Selbstbildnis mit nacktem Modell, 1923

Otto Dix

…It is these adjustments that give the picture an unreal, oppressive atmosphere. While the man, stiff and awkward, forms a unit with the easel, the floating nude is, compared to Dix’ and Dressler’s models, an unreal montage of a portrait-like head and doll’s body. This combination of reality and surreality represents the entire picture and describes the conception of art by the magical realism of Räderscheidt. The physical contrasts between man and woman reinforce the strangeness and distance that exist between the painter and his model, both emotionally and spatially. Instead of an inspiring, erotic relationship between the muse and the artist, the artist has almost fearfully turned away from his subject. Unlike Dix, he is not the dominant coolly dissecting observer dominating the situation. His canvas remains. as with Dressler, emptiness However, it is not the transience of life that speaks in Räderscheidt’s picture, which is taken out of the flow of time, but rather an almost timeless emptiness. which man and woman cannot overcome. They have become strangers to each other and are frozen in their roles as painter and model, unable to act.

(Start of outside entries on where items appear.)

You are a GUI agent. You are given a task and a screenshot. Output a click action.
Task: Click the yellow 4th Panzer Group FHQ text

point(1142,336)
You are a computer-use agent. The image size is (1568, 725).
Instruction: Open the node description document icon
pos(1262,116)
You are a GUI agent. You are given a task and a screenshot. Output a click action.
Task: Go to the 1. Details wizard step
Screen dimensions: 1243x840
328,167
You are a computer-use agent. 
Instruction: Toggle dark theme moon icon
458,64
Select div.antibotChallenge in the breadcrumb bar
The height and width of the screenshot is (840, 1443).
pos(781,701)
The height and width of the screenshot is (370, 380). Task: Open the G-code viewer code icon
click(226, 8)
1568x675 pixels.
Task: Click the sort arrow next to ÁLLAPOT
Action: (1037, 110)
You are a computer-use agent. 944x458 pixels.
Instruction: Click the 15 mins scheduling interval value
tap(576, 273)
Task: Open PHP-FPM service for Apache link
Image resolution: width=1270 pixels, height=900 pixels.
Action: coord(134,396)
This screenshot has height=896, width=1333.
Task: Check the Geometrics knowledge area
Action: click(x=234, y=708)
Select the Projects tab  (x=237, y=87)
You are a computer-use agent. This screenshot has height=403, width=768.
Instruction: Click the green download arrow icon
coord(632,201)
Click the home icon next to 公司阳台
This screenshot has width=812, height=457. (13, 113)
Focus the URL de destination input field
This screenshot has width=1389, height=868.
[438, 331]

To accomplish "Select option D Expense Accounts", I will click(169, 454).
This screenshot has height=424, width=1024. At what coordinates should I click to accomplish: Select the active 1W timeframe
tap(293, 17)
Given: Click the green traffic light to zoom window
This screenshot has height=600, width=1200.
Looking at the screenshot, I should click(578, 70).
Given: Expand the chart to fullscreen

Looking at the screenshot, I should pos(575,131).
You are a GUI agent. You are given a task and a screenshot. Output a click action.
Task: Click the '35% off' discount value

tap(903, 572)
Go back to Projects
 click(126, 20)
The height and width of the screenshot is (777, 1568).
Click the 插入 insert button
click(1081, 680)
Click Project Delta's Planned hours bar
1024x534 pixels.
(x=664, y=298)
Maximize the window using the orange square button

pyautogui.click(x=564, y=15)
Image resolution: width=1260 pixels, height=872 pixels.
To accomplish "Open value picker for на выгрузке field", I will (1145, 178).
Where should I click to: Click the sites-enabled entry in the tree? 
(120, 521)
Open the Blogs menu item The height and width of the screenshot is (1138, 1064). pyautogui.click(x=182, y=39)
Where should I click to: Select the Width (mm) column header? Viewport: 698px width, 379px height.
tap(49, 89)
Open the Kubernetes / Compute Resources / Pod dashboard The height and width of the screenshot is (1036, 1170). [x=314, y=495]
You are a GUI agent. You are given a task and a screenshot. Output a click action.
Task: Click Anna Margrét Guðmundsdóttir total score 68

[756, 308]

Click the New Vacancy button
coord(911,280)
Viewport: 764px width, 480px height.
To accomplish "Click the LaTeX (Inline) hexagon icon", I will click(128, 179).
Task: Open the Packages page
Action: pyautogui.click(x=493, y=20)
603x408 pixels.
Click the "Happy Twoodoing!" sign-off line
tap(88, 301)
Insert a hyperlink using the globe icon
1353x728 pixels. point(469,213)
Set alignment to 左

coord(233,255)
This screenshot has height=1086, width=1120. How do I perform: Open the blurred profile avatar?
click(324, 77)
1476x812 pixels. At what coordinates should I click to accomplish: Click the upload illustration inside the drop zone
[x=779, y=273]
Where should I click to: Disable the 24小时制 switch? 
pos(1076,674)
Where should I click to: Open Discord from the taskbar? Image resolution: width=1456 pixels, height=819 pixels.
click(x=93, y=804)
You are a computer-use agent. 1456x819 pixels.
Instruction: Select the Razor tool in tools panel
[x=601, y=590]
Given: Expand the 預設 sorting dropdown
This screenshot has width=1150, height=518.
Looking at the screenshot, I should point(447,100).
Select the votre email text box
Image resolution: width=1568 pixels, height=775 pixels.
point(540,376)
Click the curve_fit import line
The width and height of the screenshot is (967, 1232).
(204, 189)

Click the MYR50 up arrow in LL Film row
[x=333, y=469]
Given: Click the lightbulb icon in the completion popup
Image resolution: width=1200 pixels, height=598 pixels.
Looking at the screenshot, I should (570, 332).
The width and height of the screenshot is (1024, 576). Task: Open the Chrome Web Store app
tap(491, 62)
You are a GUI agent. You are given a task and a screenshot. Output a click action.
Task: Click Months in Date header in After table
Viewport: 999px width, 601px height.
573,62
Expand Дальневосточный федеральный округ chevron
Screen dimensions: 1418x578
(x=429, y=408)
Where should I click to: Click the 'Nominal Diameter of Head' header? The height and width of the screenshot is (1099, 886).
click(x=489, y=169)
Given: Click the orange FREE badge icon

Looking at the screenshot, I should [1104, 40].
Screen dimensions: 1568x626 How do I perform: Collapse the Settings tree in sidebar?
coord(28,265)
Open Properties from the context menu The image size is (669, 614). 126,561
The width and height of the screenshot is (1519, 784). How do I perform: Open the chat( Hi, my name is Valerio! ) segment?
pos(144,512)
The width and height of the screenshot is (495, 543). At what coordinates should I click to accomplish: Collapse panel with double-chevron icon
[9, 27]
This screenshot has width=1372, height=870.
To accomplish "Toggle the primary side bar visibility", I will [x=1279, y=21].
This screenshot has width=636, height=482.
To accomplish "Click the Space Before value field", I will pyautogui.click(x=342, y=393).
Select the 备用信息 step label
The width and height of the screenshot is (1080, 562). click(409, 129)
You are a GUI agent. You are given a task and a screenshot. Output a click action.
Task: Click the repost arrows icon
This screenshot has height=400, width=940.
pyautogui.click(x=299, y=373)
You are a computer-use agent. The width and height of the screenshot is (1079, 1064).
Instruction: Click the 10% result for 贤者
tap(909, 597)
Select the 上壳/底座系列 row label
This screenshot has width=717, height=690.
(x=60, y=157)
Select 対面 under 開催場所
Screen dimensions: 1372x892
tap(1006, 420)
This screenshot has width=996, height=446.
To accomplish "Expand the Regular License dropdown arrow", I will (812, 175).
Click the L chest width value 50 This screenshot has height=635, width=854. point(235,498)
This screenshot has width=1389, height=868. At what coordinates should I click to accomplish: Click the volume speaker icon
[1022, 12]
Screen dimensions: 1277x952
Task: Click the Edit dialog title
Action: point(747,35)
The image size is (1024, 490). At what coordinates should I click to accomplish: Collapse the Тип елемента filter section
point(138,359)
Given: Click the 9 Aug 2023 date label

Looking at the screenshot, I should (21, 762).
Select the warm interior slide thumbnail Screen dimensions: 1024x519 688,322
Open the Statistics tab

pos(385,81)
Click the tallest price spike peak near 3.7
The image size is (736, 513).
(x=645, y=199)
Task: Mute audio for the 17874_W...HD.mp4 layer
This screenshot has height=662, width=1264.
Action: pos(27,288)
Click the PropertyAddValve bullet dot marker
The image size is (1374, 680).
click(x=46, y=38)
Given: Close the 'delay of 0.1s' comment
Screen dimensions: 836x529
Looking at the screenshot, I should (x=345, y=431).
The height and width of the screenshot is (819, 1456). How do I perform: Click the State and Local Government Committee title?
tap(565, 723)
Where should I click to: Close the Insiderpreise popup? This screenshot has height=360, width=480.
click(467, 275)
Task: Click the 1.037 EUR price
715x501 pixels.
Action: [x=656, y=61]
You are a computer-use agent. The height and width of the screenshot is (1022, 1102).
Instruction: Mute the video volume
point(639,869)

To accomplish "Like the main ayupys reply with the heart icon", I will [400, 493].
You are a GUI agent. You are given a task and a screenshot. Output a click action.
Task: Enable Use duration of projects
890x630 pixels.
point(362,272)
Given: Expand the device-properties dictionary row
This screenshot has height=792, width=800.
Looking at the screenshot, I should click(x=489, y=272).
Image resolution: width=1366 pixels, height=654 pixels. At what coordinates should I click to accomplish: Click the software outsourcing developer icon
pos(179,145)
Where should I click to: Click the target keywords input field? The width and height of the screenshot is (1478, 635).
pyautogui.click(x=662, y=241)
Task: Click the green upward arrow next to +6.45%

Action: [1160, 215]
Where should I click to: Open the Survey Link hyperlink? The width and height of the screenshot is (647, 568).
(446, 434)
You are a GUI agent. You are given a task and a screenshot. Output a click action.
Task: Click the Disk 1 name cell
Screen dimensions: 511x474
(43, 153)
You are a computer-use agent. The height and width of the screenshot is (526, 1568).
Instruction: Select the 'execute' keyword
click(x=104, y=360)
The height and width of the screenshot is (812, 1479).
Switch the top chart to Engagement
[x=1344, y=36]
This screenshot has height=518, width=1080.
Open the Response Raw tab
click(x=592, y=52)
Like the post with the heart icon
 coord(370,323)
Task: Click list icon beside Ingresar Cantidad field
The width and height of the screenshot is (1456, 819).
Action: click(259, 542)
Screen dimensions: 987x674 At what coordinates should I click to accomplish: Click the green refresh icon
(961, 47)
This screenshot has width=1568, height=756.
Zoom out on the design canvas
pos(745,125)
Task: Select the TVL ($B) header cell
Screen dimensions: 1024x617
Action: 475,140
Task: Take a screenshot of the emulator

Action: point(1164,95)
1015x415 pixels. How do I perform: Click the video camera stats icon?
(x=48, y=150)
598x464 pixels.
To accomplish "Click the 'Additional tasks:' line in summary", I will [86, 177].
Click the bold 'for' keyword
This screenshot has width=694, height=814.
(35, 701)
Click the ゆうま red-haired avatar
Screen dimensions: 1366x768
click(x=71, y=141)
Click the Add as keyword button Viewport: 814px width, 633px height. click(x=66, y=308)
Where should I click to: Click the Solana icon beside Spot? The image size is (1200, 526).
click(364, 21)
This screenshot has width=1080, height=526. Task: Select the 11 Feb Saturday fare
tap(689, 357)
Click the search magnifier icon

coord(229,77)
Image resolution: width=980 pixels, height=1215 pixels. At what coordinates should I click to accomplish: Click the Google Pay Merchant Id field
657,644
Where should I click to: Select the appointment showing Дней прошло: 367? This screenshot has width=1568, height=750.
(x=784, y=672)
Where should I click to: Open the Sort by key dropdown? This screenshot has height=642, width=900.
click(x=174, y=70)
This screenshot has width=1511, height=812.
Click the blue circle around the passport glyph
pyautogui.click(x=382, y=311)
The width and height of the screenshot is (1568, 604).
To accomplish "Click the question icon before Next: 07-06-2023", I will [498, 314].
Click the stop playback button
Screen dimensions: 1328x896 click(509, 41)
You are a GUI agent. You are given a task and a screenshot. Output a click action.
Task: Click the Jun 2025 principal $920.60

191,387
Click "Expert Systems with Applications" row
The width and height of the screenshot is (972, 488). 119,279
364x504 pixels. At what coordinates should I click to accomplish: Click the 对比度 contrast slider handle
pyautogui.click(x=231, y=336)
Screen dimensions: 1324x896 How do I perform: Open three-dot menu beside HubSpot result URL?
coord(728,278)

Maler mit Modell Anton Räderscheidt

Painter with Model, 1926
Oil on Canvas

Whereabouts unknown
Photo August Sander

“What’s going on here from the studio” (such a one is available)! A distracting milieu becomes an insubstantial spatial structure, the floor becomes a giant slab suspended in space, reaching far back to the horizon. The longing contrast between the darkening, extreme closeness of the man covered to the top and the moonshine-shimmering distance of the naked woman, who no longer seems to be standing in front of a wall, but in the great emptiness of free space, which falls down behind the pedestal, is telling. Strange is the encounter with the painting board, on whose snow-white, shimmering integrity the painter’s upper body appears to be imprinted, as if reality here were merging into mere appearance, while the limbs below have become eerily lignified to form the rods of the easel. These are all expressive approximations [Herv. Raw]. may they have arisen consciously or unconsciously.
Roh, Franz: Recent Lower Rhine painting. In Das Kunstblatt 10 (1926). pp. 363-368, here pp. 366/367.